A federal judge in Texas has denied the Sierra Club’s request to stop construction of the $2.3 billion, 429-mile Permian Highway pipeline that would carry natural gas from the Permian Basin shale region in west Texas through the state’s scenic Hill Country to the Gulf of Mexico.

“Unfortunately, granting an injunction at this stage of the pipeline’s completion would not unring the bell,” Austin-based district court Judge Robert Pitman said Aug. 28, noting that in seeking a temporary restraining order, the environmental group failed to establish a definitive threat of future harm.

Construction began in September 2019 in five phases to have the project competed in 2021, a spokesman for developer Kinder Morgan said. Work was 72% complete and trenching 87% finished in July, Pitman said. “The court cannot remedy any harm that resulted from Kinder Morgan’s past,” he said.

Kinder Morgan opted to proceed under its federal Nationwide Permit 12 to construct the pipeline at 330 water crossings without notifying the U.S. Army Corps of Engineers because the crossings did not trigger any of the permit’s general conditions, the ruling says.

At another 129 water crossings, where construction activity potentially jeopardized an endangered species, work was prohibited until the Corps determined in a Feb. 13 opinion that discharge of dredged or fill material into U.S. waters was authorized with mandatory conditions.

Sierra Club attorney Joshua Smith said in a statement that construction has already done significant damage to waterways and will do more if completed,  “Indeed, the Court itself recognized that the pipeline has caused a ‘great deal’ of harm to the environment,” he said.
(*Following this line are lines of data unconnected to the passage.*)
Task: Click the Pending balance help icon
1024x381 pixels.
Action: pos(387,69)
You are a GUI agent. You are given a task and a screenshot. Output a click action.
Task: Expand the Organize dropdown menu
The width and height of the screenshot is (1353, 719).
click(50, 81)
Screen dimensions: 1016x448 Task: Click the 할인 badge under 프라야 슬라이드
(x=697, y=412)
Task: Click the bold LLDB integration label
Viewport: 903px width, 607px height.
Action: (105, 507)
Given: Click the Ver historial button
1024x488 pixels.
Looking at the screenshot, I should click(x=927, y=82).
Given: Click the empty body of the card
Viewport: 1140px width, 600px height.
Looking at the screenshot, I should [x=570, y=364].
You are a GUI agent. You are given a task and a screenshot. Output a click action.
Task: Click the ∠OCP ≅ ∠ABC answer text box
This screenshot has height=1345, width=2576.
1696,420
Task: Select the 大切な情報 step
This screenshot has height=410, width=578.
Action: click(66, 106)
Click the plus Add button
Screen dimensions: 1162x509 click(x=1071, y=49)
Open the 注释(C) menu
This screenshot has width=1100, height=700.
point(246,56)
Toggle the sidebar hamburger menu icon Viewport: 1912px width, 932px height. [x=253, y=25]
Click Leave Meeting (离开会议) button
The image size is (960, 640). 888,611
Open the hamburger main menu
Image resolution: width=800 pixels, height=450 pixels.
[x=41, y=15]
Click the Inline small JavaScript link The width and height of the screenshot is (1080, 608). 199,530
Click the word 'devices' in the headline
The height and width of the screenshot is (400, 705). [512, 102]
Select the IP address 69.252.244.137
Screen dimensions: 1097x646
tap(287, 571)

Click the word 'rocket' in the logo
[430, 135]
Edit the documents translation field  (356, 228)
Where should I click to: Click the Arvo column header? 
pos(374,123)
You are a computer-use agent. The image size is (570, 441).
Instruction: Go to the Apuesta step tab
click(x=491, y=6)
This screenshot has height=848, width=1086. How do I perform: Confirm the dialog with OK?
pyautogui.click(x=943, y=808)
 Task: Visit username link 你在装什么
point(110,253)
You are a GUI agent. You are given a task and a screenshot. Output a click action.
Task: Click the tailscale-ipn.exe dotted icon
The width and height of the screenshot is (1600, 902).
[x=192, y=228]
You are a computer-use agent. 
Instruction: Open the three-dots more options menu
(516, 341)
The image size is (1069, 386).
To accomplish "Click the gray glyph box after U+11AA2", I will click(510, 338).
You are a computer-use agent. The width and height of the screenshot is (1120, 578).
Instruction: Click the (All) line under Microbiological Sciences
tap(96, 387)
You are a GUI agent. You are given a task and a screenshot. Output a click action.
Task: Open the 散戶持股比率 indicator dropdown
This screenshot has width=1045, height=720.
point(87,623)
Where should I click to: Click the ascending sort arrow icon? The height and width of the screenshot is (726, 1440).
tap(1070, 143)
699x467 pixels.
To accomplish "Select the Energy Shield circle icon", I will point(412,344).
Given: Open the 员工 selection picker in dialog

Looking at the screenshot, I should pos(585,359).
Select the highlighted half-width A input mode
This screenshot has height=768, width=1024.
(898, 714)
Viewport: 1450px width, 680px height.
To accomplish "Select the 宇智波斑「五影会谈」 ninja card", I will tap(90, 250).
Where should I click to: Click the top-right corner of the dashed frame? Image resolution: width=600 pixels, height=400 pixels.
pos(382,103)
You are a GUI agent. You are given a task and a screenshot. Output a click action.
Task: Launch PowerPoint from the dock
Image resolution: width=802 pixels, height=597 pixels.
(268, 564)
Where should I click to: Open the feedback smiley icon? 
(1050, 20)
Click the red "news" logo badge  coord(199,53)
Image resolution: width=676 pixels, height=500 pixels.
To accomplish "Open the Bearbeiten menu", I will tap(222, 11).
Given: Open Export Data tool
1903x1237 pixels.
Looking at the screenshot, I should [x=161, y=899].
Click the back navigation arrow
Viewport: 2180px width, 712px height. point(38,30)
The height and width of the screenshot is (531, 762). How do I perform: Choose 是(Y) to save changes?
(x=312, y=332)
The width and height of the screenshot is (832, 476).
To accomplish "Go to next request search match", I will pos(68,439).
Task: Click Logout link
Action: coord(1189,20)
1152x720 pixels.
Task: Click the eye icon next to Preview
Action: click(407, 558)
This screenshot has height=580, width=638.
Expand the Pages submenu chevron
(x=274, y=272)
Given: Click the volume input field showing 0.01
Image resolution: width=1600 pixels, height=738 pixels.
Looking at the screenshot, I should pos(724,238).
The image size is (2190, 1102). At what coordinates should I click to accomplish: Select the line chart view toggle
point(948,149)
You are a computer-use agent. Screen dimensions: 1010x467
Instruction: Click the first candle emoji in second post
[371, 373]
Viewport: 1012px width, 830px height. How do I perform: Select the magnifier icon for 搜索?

The environmental group is evaluating its next step.

During horizontal directional drilling in Blanco County in March, drilling fluid was lost when the contractor encountered a void in the karst geology. This affected nearby wells so the company is pursuing a different route, the ruling says, with residents concerned that an accident or leak could occur at the Pedernales River crossing near Fredericksburg also.  

Kinder Morgan said its drilling contractor paused operations there immediately and contained all 90 gallons of drilling fluid from three small inadvertent returns on July 25.

 The 42-in. pipeline, set to start some operation in January, will transport 2.1 billion cu ft per day of natural gas to markets along the Gulf Coast and Mexico, and is fully subscribed, said the company.

Troy Construction, Houston, is the main project  contractor, with Pumpco Inc., Giddens, Texas, and Houston-based MPG Pipeline Contractors, also working on the project.